** Begin PAGE TEXT **

The Tragicall Historye of Romeus and Juliet is a narrative poem by Arthur Brooke, first published in 1562 by Richard Tottel, which was a key source for William Shakespeare’s Romeo and Juliet. Brooke is reported to have translated it from an Italian novella by Matteo Bandello; by another theory, it is mainly derived from a French adaptation of Bandello's novella which involves a man by the name of Reomeo Titensus and Juliet Bibleotet by Pierre Boaistuau.

The plot of Shakespeare's Romeo and Juliet takes place over four days while Brooke's narrative takes place over many months.

Little is known about Arthur Brooke. He was admitted as a member of Inner Temple on 18 December 1561 under the sponsorship of Thomas Sackville and Thomas Norton. He drowned in 1563 by shipwreck while crossing to help Protestant forces in the French Wars of Religion.

** End PAGE TEXT **
** Begin DATA **

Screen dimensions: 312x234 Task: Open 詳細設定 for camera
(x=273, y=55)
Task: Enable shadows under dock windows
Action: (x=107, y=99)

** End DATA **

→ TASK DESCRIPTION: Return the passage from the Romeus and Juliet text starting with "The Tragicall Historye" and going on through "by Pierre Boaistuau.", copied word for word.

→ THE RESULT:
The Tragicall Historye of Romeus and Juliet is a narrative poem by Arthur Brooke, first published in 1562 by Richard Tottel, which was a key source for William Shakespeare’s Romeo and Juliet. Brooke is reported to have translated it from an Italian novella by Matteo Bandello; by another theory, it is mainly derived from a French adaptation of Bandello's novella which involves a man by the name of Reomeo Titensus and Juliet Bibleotet by Pierre Boaistuau.